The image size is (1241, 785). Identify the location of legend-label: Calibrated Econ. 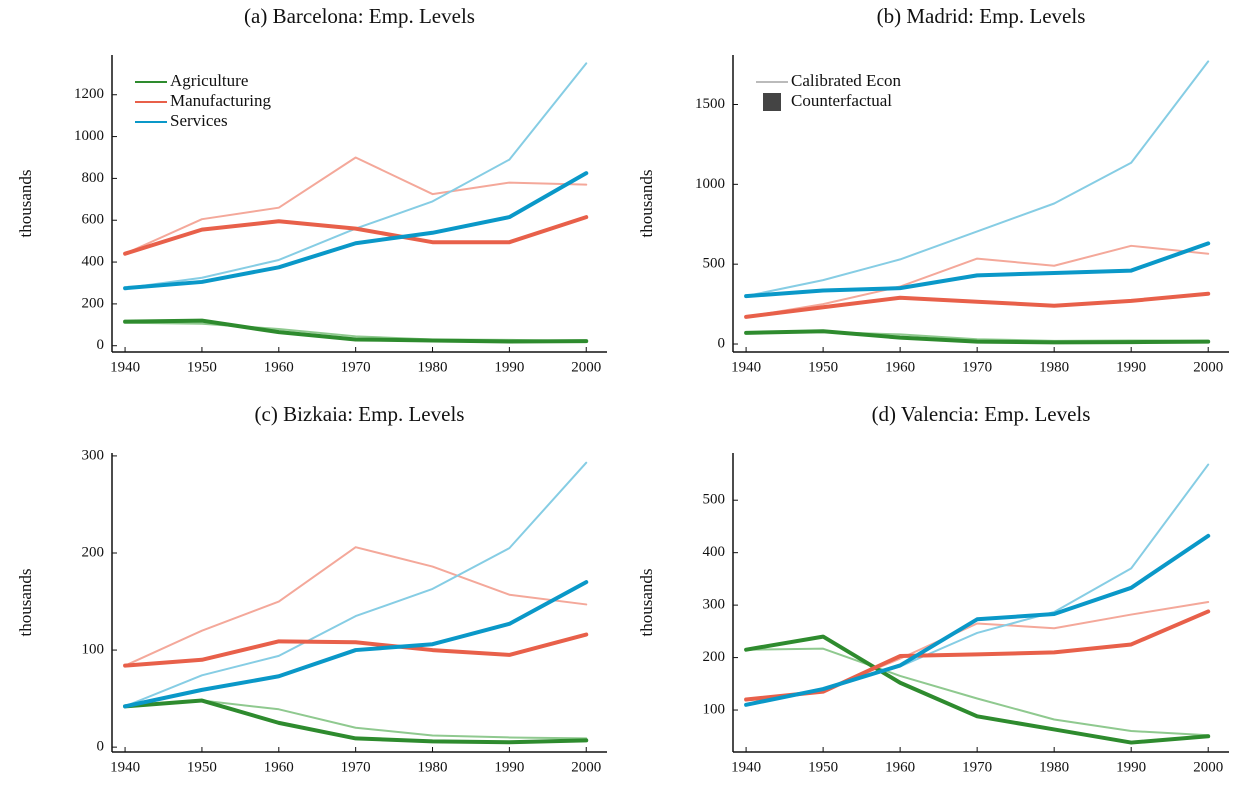
(846, 80).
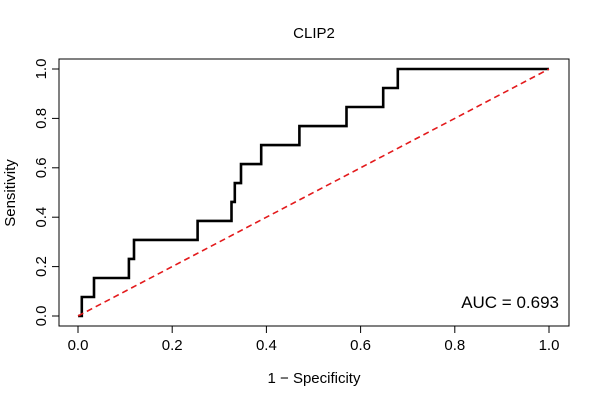  Describe the element at coordinates (42, 168) in the screenshot. I see `y-tick-label: 0.6` at that location.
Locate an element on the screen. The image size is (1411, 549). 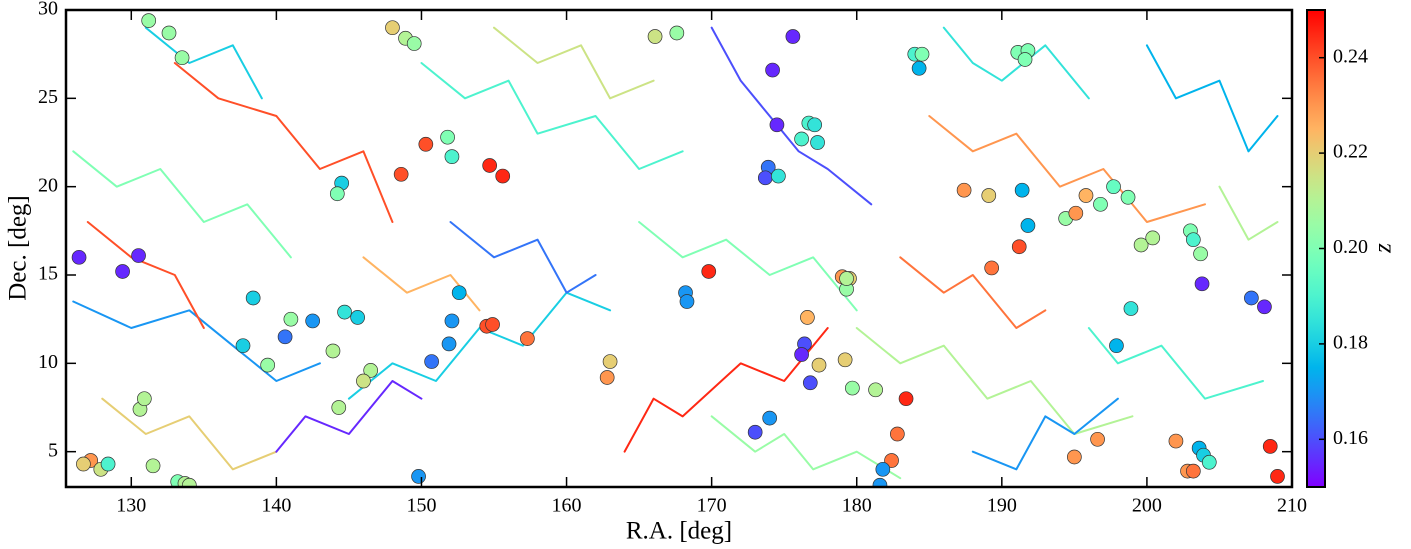
x-tick-label: 210 is located at coordinates (1292, 506).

━━━━

> [THE PROBLEM]
Update the lines above by putting "screenshot size" in place of every "image size", and keep everything else the same. Leave the pictures out of your answer.

> [WRITTEN ANSWER]
The screenshot size is (1241, 785). Identify the location of legend-label: Calibrated Econ. 
(846, 80).
  Describe the element at coordinates (42, 168) in the screenshot. I see `y-tick-label: 0.6` at that location.
Locate an element on the screen. The screenshot size is (1411, 549). 
x-tick-label: 210 is located at coordinates (1292, 506).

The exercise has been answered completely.